Ostatni wysyp niesamowitych sukcesów naszych FM-rev’owych managerów, w pierwszych sezonach gry takimi klubami jak Everton czy Roma (Potęgi współczesnej piłki) wypierdolił mi niesamowitego wręcz kopa motywacyjnego. Nad swoją rozgrywką spędzałem wystarczającą ilość czasu, jednakże na ostatnie wydarzenia i podejrzenia o nieuczciwość, miałem jedną, najlepszą odpowiedź – Wygrać wszystko, tak by nie dać się dogonić nikomu spoza Świętej Trójcy (wiadomo o kim mowa) Miałem dość śledzenia ostatnich wydarzeń, pojawiających się na stronie, która już od dłuższego czasu zaczęła gnić, karmiąc się resztkami sił, takimi dennymi dyskusjami jak ostatnio – Politykę jednakże odłożę na bok, i skupię się na tym co jest na tej stronie najważniejsze – GRANIEM! Zacząłem więc, zajebiście ciężkie przygotowania, zmieniłem specyfikę i swój dotychczasowy styl grania w FM’a. Stałem się analitykiem, taktykiem i praktykiem w jednym, przestudiowałem niemalże każdy element gry, tak aby to komputer, uznał moją wyższość, nad swoją, nie do końca idealną sztuczną inteligencją (zwariowałem, ale dostałem akurat swojego drugiego hype’a na FM’a w tym roku) No i? No i udało się. Ugrałem niemalże wszystko, już w drugim sezonie prowadzenia The Redds, co nie zdarzyło mi się od lat gimbazjalnych! W komplecie trofeów zabrakło jedynie Pucharu Ligi Angielskiej, ale porażkę z Kanonierami w rzutach karnych jakoś zniosłem.

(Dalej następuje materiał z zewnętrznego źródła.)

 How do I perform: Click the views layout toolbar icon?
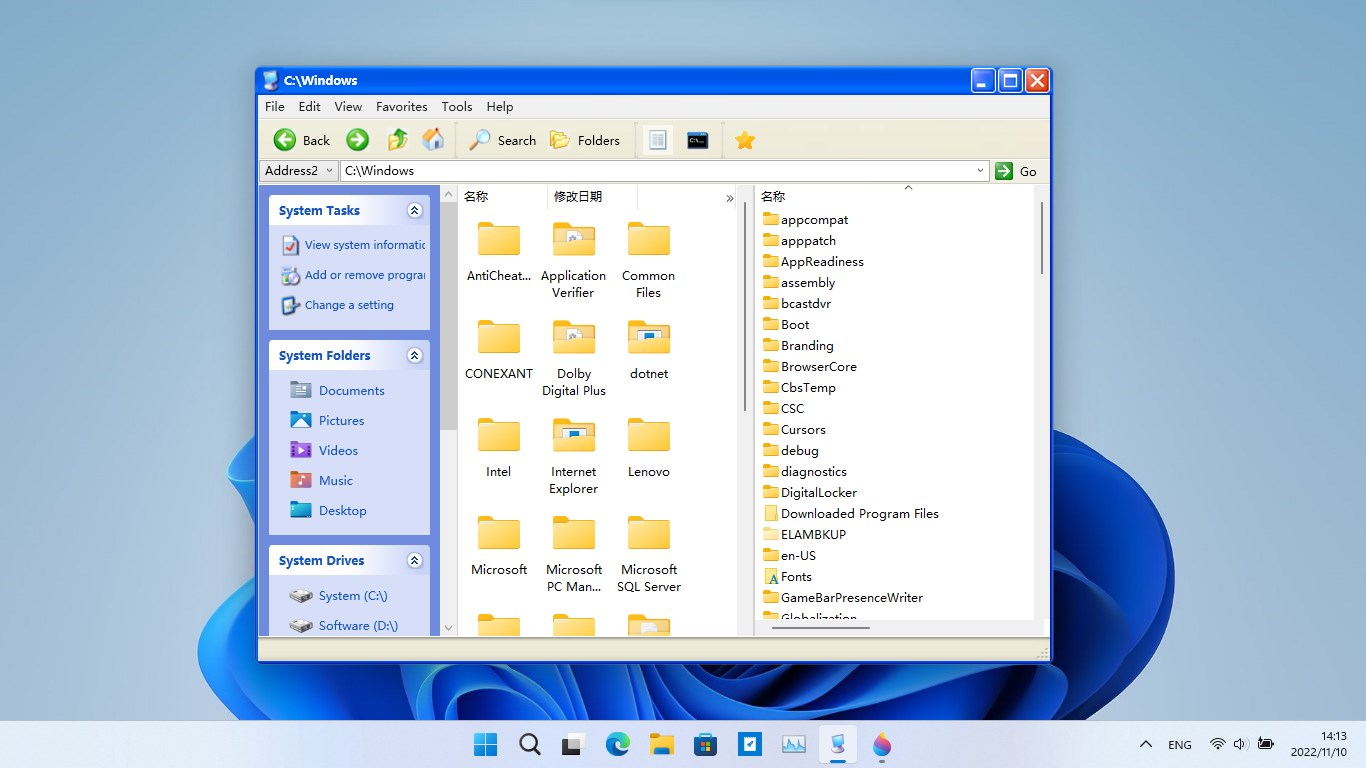[657, 140]
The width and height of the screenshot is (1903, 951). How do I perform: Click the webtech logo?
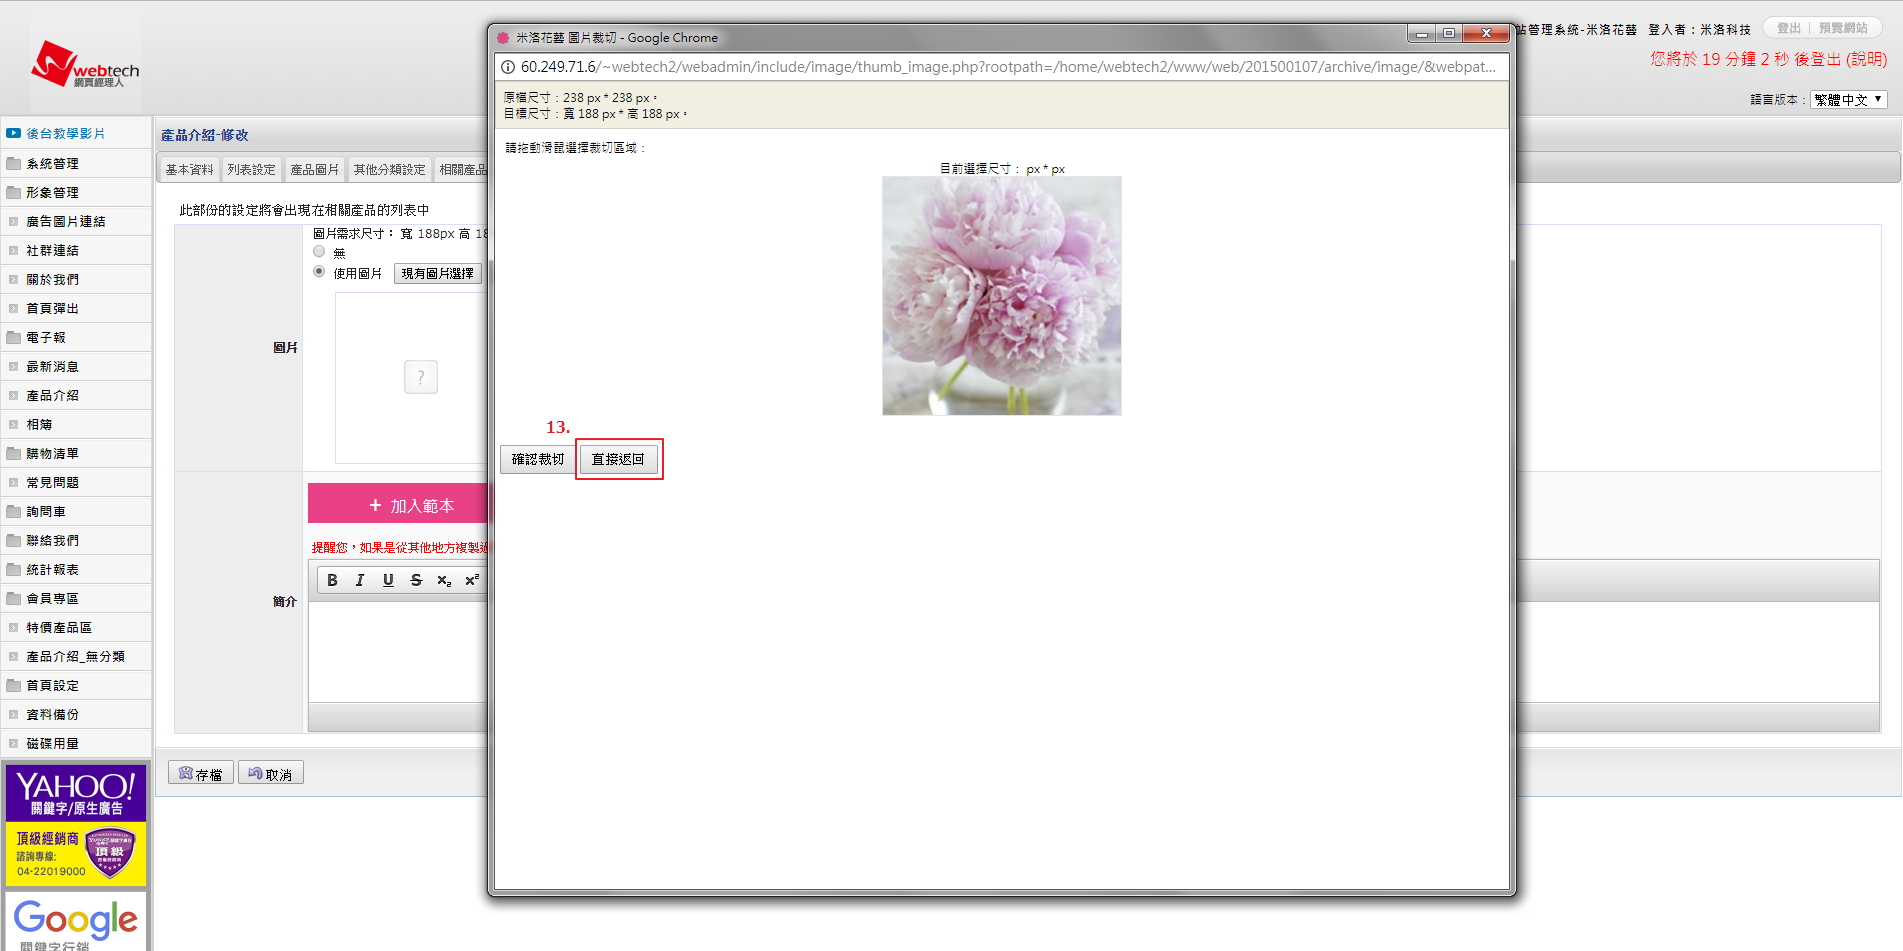coord(84,66)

Nie zawsze lepszemu sprzyja szczęście.
Transfery –
W sezonie 15-16 dysponowaliśmy dość kolokwialnie mówiąc, potężnym budżetem transferowym. Mogłem zachwiać rynkiem, i rozpieprzyć całą kadrę, dokupując lepszych następców. Bale, James Rodriguez, Lewandowski, Aguero, Benzema czy Pogba byli w naszym zasięgu. Jednakże owa polityka transferowa nie była moją domeną. Uznałem, że skoro zespół zdobył w-ce mistrzostwo kraju, to jest wystarczająco silny, by wygrać rozgrywki w bieżącym sezonie. Do klubu na zasadzie wolnego transferu przybyli już wcześniej zaklepani Salvatore Sirigu oraz Zakkalia Bakkali. Pierwszy, by zaognić rywalizację w bramce (Dodatkowo w roli mentora młodszych bramkarzy doszedł Boruc i młody Nicola Leali), drugi by w przyszłości włączyć się o rywalizację na obu skrzydłach naszej pomocy. Kolejnymi nieoszlifowanymi klejnotami w naszej mistrzowskiej koronie mieli się stać Youri Tielemans, oraz Luka Jović, za których łącznie zapłaciłem niecałe 13 milionów euro. Obaj posiadali w mediach łatkę wielkich talentów stąd też, na początku swojej przygody trafili na wypożyczenia do klubów Bundesligi – FSV Mainz i VFL Wolfsburg. Za wzmocnienia uznałem sprowadzenie Ignacio Camacho, który miał zostać automatycznym następcą Lucasa Leivy (35-40 mln euro – PSG ) oraz Andrea Poli, którego kojarzyłem z fantastycznej gry w mojej 7 miesięcznej gry Milanem. Nie zabrakło również ponownie wypożyczonego Rafinhy
Po stronie strat, oprócz wyżej wspomnianego Leivy, wpisać można było Iago Aspasa, którego opchnęliśmy za całkiem dobrą sumkę na wschód i Matiasa Kranevittera, który rozegrał raptem kilka spotkań w barwach The Redds (wcześniej wypożyczenie do River) Po Argentyńczyka zgłosiła się FC Barcelona, która postawiła na stół bajeczną jak dla mnie sumę 35 milionów euro, plus przyszłościowe bonusy. Przypominam, że Mati, sprowadzony został rok wcześniej za jedyne 6 baniek. Zajebista przebitka.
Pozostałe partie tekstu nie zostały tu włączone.